▶ _Exercise material_
Start
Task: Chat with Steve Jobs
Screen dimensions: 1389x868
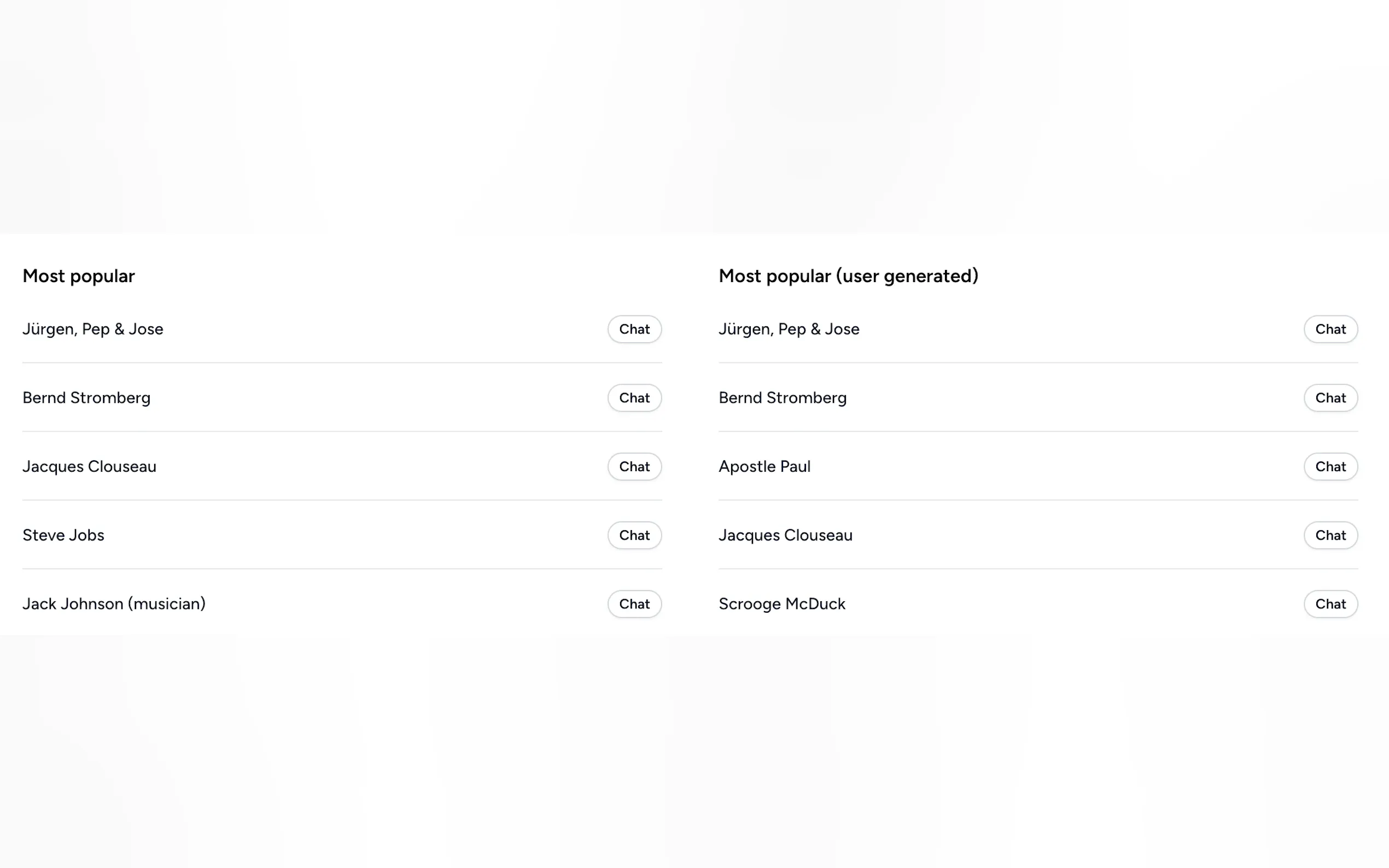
End
Start
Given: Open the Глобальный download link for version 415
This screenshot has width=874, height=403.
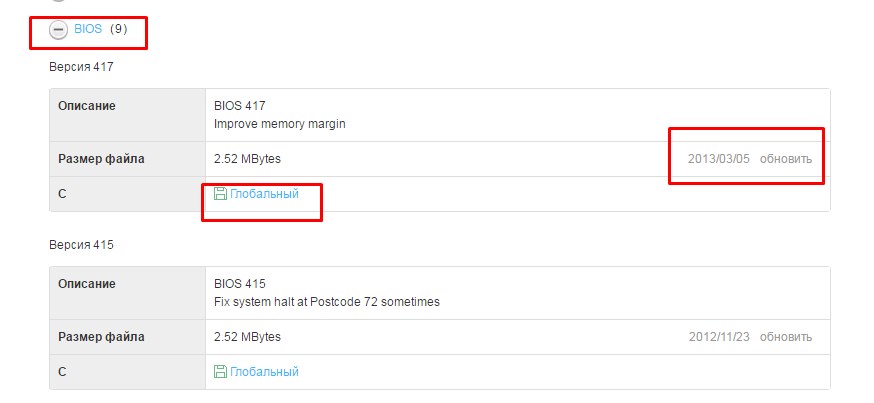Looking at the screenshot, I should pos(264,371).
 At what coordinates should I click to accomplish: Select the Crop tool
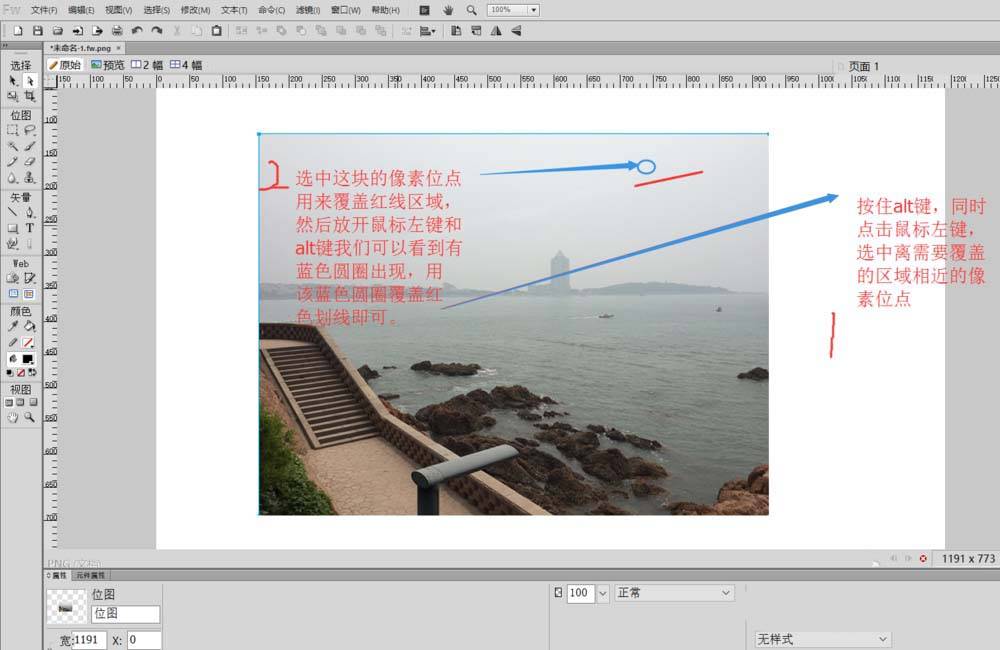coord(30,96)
End
Start
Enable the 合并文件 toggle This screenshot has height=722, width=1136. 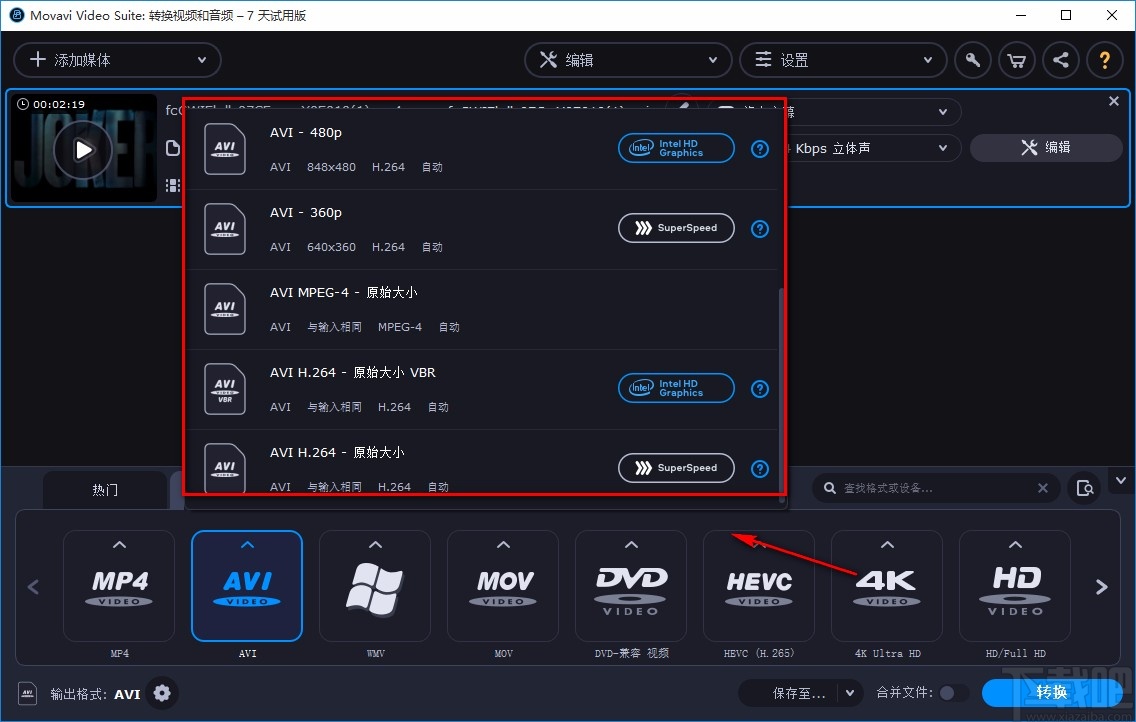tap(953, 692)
End
▶ _Task to complete_
Copy out the lines of the items starting at the line that has "Task: Chat with Steve Jobs" and stopping after the line that has "Screen dimensions: 1389x868".

▶ _Reply_
Task: Chat with Steve Jobs
Screen dimensions: 1389x868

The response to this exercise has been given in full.